## Task to carry out
From the entries below, retype only the lines from the one with "868x480 pixels." through the one with "Given: Click the word Departure in bold", exactly as written.

## Supplied material
=== Section Start ===
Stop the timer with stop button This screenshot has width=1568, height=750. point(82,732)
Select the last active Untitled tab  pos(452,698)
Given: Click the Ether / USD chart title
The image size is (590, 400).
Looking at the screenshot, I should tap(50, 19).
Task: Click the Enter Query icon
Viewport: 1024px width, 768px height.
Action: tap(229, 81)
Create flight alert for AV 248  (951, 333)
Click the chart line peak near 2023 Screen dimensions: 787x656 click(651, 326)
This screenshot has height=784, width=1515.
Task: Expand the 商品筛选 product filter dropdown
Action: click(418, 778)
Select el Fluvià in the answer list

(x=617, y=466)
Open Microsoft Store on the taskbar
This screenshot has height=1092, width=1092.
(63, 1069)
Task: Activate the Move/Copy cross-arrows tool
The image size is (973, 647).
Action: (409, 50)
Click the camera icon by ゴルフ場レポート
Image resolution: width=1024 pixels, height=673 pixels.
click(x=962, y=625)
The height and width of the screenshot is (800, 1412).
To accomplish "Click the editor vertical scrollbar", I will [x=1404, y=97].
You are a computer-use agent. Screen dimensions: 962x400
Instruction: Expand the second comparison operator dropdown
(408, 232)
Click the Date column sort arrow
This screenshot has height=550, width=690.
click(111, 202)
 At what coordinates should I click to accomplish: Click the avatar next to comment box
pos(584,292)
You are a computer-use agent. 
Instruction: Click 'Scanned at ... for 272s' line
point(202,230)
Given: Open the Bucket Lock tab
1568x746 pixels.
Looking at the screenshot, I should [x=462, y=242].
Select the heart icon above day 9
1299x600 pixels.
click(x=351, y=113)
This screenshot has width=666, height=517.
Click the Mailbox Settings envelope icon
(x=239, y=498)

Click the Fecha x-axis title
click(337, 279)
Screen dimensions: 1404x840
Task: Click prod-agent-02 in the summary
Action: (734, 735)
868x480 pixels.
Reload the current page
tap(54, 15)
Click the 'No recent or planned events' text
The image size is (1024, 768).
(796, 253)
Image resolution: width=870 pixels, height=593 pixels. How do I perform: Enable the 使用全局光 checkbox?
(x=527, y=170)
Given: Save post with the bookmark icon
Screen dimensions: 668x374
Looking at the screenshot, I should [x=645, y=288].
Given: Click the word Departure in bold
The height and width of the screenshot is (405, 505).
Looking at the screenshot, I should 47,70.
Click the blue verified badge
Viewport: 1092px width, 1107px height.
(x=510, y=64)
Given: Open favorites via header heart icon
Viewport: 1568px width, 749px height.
=== Section End ===
## Exercise answer
868x480 pixels.
Reload the current page
tap(54, 15)
Click the 'No recent or planned events' text
The image size is (1024, 768).
(796, 253)
Image resolution: width=870 pixels, height=593 pixels. How do I perform: Enable the 使用全局光 checkbox?
(x=527, y=170)
Given: Save post with the bookmark icon
Screen dimensions: 668x374
Looking at the screenshot, I should [x=645, y=288].
Given: Click the word Departure in bold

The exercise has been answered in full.